Documentation/Pipeline

Data Intelligence Pipeline

Core

End-to-end document processing with structured Data Packages

Simplest Usage

One call. Smart defaults handle the rest. You get back a composed, structured Data Package.

Smart Defaults -- files onlyPython
from latence import Latence

client = Latence(api_key="lat_xxx")

# Submit files -- smart defaults handle the rest
job = client.pipeline.run(files=["contract.pdf"])

# Wait for the composed Data Package
pkg = job.wait_for_completion()

# Structured, summarized results
print(pkg.document.markdown)                       # Clean extracted text
print(pkg.entities.summary)                        # {"total": 142, "by_type": {"PERSON": 23, ...}}
print(pkg.knowledge_graph.summary.total_relations)  # 156
print(pkg.quality.confidence.entity_avg_confidence)  # 0.87

# Download as organized ZIP archive
pkg.download_archive("./output/contract_results.zip")

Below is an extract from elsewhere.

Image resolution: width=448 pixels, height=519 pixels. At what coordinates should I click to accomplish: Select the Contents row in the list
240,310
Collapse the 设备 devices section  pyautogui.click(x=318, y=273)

# Or save automatically when waiting:
pkg = job.wait_for_completion(save_to_disk="./output/contract_results.zip")

When you provide only files with no steps parameter, the intelligent default pipeline runs automatically: Document Intelligence → Entity Extraction → Knowledge Graph. No configuration required.

The Data Package

Every pipeline returns a DataPackage -- a structured, composed result with organized sections and quality metrics. This is not a raw JSON dump; it is a curated data deliverable.

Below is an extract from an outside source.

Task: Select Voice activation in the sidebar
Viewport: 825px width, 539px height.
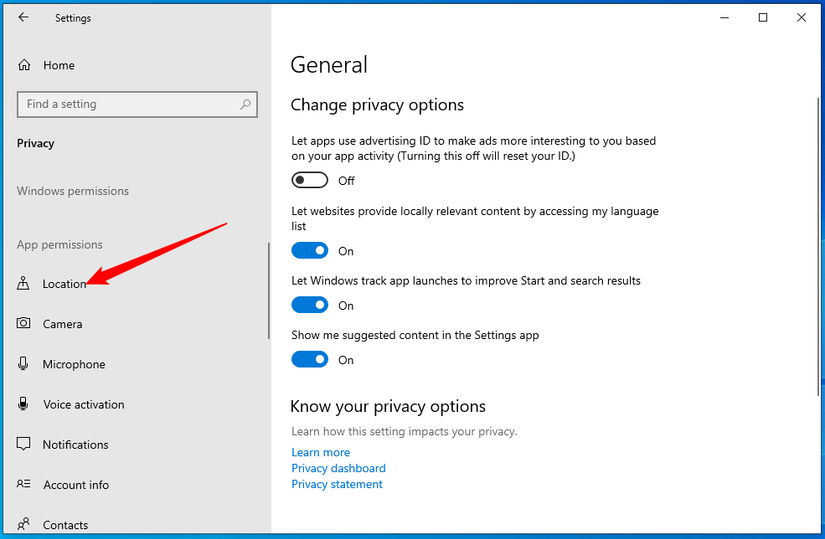Action: 84,404

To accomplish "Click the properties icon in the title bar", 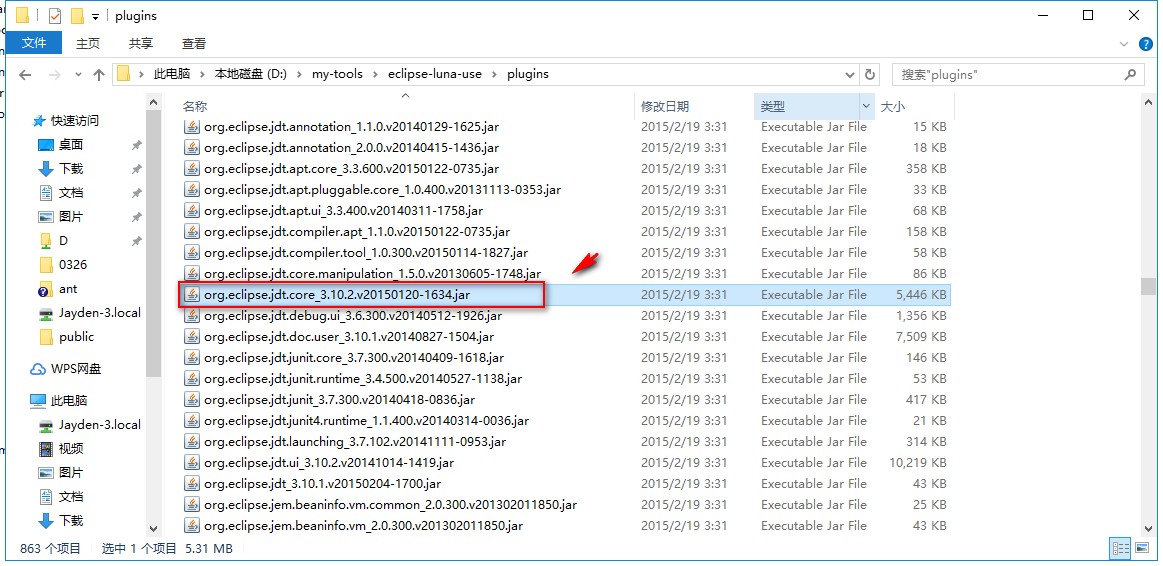I will click(x=55, y=16).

SectionContentsPresent When
pkg.documentMarkdown text, per-page breakdowns, document metadataDocument Intelligence ran
pkg.entitiesEntity list + summary (total, by_type, avg_confidence)Entity Extraction ran
pkg.knowledge_graphEntities, relations, graph summary, type distributionsRelation Extraction ran
pkg.redactionRedacted text, PII list, summary by typeRedaction ran
pkg.qualityPer-stage report, confidence scores, processing time, costAlways

ZIP Archive

Download all results as an organized archive:

Download archive
# Download after completion
pkg.download_archive("./results.zip")

# Or save automatically during wait
pkg = job.wait_for_completion(save_to_disk="./results.zip")
Archive structure
Legal_Contract_Ingestion/
  README.md              # Human-readable processing summary
  document.md            # Full markdown text
  entities.json          # Entity list + summary
  knowledge_graph.json   # Graph data + summary
  redaction.json         # Redaction results (if run)
  quality_report.json    # Processing report & confidence
  metadata.json          # Pipeline config & timing
  pages/
    page_001.md
    page_002.md
    ...

Data Consolidation

Merge all pipeline outputs into a single, document-centric JSON with zero redundancy. Markdown text appears exactly once; every service's output is nested under its document.

Merge into consolidated JSON
# Merge all outputs into a single document-centric JSON
merged = pkg.merge(save_to="./output/consolidated.json")

# Access consolidated data
for doc in merged["documents"]:
    print(doc["filename"])
    print(doc["markdown"][:200])           # Extracted text (once, no redundancy)
    print(doc["entities"])                  # Entities for this document
    print(doc["knowledge_graph"])           # Graph for this document

# Global summary
print(merged["summary"]["entities"]["total"])
print(merged["summary"]["relations"]["total"])
print(merged["summary"]["cost_usd"])

merge() runs entirely client-side. It produces a single JSON ready for downstream systems -- no repeated inputs, no wasted tokens.

Smart Defaults

When you provide only files with no steps parameter, the intelligent default pipeline runs automatically:

1Document Intelligence
2Entity Extraction
3Knowledge Graph

This covers the most common use case: turning documents into structured, searchable knowledge. Override with explicit steps when you need different behavior.

Step Configuration

Use friendly step names. Steps are automatically sorted into the correct execution order.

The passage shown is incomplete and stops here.